──────── Task data ────────
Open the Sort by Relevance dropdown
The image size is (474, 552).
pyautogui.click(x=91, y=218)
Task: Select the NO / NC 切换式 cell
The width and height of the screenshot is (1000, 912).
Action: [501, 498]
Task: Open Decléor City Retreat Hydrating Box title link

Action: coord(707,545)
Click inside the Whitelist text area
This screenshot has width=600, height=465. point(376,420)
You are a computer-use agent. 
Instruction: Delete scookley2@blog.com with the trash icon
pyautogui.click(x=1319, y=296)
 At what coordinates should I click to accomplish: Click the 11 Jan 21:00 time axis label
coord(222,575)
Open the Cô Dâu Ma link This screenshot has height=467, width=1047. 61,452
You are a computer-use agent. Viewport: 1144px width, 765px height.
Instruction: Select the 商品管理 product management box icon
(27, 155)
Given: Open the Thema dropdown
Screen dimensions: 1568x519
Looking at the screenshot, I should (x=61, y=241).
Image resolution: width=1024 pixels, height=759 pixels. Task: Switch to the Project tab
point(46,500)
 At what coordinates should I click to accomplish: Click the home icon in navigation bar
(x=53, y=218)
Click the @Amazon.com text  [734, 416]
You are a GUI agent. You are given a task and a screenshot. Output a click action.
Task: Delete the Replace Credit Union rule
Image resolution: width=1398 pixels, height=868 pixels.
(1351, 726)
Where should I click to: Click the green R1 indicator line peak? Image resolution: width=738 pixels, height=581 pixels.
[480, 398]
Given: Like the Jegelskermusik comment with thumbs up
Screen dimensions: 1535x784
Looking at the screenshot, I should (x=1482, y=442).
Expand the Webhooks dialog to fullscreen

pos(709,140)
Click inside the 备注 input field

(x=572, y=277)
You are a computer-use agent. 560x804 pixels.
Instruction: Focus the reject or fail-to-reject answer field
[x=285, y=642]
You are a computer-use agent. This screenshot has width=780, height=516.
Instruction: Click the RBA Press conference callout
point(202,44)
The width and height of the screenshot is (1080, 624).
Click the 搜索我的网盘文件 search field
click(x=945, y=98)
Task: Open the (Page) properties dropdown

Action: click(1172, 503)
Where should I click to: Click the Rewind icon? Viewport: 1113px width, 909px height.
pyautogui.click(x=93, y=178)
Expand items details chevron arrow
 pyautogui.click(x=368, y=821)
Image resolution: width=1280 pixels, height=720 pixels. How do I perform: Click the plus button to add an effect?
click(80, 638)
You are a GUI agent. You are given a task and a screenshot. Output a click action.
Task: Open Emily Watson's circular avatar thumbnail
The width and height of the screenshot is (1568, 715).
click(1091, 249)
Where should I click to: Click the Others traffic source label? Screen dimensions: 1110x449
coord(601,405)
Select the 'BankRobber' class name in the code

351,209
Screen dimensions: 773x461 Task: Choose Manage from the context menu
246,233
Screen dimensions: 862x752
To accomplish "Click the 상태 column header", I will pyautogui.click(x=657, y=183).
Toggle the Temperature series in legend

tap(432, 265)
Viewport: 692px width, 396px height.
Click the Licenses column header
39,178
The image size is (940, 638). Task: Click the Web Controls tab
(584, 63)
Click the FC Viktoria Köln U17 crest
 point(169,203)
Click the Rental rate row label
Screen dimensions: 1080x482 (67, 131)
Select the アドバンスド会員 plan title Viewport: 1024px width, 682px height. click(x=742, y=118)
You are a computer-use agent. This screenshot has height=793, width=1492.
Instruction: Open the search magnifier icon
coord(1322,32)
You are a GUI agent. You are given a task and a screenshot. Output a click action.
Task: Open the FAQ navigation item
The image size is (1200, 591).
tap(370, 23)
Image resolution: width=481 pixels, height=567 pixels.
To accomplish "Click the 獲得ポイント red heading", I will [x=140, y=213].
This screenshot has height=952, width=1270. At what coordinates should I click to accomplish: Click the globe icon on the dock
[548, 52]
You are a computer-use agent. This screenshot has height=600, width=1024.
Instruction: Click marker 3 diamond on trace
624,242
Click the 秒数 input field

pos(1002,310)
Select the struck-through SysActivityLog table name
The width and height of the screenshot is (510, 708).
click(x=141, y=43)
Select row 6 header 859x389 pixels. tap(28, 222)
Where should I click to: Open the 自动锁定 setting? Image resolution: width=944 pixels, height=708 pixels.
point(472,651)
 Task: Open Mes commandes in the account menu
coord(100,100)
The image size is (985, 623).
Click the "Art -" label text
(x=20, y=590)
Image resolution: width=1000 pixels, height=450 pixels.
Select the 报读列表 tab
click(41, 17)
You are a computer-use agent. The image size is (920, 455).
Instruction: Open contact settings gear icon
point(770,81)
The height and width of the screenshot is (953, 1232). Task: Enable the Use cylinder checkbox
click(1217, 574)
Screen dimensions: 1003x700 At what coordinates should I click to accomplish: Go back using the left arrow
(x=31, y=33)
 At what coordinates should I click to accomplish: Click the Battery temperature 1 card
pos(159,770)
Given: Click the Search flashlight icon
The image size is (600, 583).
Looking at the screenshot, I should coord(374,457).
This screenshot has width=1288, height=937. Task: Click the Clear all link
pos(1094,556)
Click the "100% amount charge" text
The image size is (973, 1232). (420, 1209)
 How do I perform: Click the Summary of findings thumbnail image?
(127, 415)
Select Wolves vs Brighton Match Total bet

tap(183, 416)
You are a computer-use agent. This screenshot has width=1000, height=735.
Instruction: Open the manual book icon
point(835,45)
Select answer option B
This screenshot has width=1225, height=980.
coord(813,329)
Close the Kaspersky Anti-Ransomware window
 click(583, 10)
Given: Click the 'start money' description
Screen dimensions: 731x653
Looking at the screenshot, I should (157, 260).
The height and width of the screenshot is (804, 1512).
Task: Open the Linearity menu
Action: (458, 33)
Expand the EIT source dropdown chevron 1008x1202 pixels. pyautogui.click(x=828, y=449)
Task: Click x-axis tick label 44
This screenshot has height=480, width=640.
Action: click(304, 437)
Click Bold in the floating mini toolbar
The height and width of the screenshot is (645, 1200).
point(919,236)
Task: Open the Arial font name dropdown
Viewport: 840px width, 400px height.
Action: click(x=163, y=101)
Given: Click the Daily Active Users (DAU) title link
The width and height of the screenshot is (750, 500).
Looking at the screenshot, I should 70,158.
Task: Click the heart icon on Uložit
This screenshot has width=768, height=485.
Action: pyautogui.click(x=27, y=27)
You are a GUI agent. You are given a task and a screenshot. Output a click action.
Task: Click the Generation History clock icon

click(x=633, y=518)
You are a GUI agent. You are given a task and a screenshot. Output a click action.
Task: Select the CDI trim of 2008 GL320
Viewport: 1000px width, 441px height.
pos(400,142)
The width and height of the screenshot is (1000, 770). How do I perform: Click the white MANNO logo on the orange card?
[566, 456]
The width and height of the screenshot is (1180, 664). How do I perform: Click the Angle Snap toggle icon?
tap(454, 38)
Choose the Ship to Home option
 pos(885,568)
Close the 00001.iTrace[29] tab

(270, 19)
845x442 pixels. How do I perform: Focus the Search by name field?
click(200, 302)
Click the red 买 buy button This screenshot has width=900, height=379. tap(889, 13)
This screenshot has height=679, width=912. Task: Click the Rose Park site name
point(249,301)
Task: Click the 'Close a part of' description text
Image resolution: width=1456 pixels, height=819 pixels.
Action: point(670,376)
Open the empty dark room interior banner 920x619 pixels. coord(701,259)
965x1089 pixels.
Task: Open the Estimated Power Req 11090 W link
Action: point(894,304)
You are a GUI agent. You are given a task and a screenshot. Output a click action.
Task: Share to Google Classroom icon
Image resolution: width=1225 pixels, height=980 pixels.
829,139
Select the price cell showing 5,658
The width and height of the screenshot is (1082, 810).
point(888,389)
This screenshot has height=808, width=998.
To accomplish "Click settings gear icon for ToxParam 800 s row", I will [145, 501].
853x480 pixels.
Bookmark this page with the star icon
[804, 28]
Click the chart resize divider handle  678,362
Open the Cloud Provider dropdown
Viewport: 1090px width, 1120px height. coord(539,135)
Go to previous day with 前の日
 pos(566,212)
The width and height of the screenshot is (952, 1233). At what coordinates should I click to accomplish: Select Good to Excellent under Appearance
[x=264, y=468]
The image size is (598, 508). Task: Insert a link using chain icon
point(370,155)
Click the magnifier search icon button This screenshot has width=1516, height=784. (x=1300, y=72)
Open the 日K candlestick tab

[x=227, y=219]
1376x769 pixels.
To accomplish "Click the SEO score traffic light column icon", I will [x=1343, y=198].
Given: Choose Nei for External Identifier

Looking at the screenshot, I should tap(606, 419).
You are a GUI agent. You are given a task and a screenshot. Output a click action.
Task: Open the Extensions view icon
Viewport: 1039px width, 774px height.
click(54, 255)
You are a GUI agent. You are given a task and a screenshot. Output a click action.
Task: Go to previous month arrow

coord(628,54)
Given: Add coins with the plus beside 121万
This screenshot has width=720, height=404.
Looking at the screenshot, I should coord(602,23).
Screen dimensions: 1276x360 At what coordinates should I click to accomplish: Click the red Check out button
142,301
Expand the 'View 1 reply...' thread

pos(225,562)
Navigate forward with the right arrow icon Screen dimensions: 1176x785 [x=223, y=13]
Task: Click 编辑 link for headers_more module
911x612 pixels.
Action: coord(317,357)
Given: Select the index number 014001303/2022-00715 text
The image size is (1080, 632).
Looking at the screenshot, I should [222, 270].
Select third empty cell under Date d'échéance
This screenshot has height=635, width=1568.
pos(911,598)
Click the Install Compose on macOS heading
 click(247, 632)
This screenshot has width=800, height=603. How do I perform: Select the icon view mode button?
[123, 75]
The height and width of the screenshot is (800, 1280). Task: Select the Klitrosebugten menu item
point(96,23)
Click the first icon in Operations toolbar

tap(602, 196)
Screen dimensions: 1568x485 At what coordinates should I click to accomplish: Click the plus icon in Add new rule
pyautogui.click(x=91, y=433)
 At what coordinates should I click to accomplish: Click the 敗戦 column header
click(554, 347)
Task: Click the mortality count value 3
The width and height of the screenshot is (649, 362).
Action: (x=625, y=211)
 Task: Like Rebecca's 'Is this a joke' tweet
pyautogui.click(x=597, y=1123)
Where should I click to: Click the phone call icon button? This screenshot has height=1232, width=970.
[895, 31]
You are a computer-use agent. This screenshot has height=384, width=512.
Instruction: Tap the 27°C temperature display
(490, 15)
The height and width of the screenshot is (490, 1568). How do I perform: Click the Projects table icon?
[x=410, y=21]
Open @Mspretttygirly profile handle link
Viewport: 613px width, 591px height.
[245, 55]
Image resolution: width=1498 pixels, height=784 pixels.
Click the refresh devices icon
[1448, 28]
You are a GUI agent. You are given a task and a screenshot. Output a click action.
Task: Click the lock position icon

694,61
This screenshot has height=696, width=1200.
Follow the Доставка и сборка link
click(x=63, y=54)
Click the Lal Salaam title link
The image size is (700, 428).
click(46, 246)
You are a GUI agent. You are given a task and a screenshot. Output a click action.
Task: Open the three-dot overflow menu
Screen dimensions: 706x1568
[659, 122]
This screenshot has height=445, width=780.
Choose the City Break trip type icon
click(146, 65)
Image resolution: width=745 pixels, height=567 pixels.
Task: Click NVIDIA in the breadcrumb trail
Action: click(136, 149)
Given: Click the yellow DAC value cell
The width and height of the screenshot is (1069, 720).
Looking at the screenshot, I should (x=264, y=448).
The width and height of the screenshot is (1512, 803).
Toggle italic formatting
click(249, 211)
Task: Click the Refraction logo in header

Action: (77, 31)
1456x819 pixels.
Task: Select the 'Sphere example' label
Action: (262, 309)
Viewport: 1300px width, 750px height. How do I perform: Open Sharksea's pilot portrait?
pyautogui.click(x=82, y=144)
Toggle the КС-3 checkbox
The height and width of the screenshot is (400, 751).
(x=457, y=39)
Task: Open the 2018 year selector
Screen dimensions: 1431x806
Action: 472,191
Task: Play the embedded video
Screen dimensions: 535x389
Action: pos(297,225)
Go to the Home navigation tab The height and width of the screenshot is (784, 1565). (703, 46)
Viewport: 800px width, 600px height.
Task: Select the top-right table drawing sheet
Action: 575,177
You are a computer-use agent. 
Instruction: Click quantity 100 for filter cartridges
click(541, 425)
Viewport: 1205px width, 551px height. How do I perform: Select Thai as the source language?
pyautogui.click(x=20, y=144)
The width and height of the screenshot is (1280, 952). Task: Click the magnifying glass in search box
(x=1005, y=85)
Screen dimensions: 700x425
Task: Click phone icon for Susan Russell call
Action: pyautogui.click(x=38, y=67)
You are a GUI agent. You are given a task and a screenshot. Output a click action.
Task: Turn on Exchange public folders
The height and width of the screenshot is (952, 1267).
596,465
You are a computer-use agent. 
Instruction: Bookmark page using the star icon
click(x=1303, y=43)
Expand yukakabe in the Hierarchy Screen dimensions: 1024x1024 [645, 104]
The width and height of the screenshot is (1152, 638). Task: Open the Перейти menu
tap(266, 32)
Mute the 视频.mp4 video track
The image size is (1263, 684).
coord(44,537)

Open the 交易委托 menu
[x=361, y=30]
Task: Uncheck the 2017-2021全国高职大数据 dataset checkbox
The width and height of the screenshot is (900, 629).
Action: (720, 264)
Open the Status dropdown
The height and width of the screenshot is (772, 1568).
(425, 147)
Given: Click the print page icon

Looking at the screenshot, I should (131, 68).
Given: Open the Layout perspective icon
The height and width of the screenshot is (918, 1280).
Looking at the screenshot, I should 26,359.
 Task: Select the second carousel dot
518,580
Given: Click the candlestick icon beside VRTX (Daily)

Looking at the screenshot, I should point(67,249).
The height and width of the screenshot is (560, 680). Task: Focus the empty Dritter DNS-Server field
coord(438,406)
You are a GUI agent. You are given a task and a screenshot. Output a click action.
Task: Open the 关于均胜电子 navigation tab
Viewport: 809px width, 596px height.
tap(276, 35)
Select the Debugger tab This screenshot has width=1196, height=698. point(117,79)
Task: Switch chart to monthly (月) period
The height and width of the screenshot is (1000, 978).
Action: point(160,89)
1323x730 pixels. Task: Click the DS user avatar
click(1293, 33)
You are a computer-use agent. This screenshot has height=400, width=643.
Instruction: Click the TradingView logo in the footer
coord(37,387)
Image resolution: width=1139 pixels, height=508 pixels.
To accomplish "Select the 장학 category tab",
────────
#### [Problem statement]
Copy, exactly and only, the lines above that begin with the one containing "This screenshot has height=679, width=912." and finish with the one containing "Task: Open the Extensions view icon".

#### [Exercise answer]
This screenshot has height=679, width=912. Task: Click the Rose Park site name
point(249,301)
Task: Click the 'Close a part of' description text
Image resolution: width=1456 pixels, height=819 pixels.
Action: point(670,376)
Open the empty dark room interior banner 920x619 pixels. coord(701,259)
965x1089 pixels.
Task: Open the Estimated Power Req 11090 W link
Action: point(894,304)
You are a GUI agent. You are given a task and a screenshot. Output a click action.
Task: Share to Google Classroom icon
Image resolution: width=1225 pixels, height=980 pixels.
829,139
Select the price cell showing 5,658
The width and height of the screenshot is (1082, 810).
point(888,389)
This screenshot has height=808, width=998.
To accomplish "Click settings gear icon for ToxParam 800 s row", I will [145, 501].
853x480 pixels.
Bookmark this page with the star icon
[804, 28]
Click the chart resize divider handle  678,362
Open the Cloud Provider dropdown
Viewport: 1090px width, 1120px height. coord(539,135)
Go to previous day with 前の日
 pos(566,212)
The width and height of the screenshot is (952, 1233). At what coordinates should I click to accomplish: Select Good to Excellent under Appearance
[x=264, y=468]
The image size is (598, 508). Task: Insert a link using chain icon
point(370,155)
Click the magnifier search icon button This screenshot has width=1516, height=784. (x=1300, y=72)
Open the 日K candlestick tab

[x=227, y=219]
1376x769 pixels.
To accomplish "Click the SEO score traffic light column icon", I will [x=1343, y=198].
Given: Choose Nei for External Identifier

Looking at the screenshot, I should tap(606, 419).
You are a GUI agent. You are given a task and a screenshot. Output a click action.
Task: Open the Extensions view icon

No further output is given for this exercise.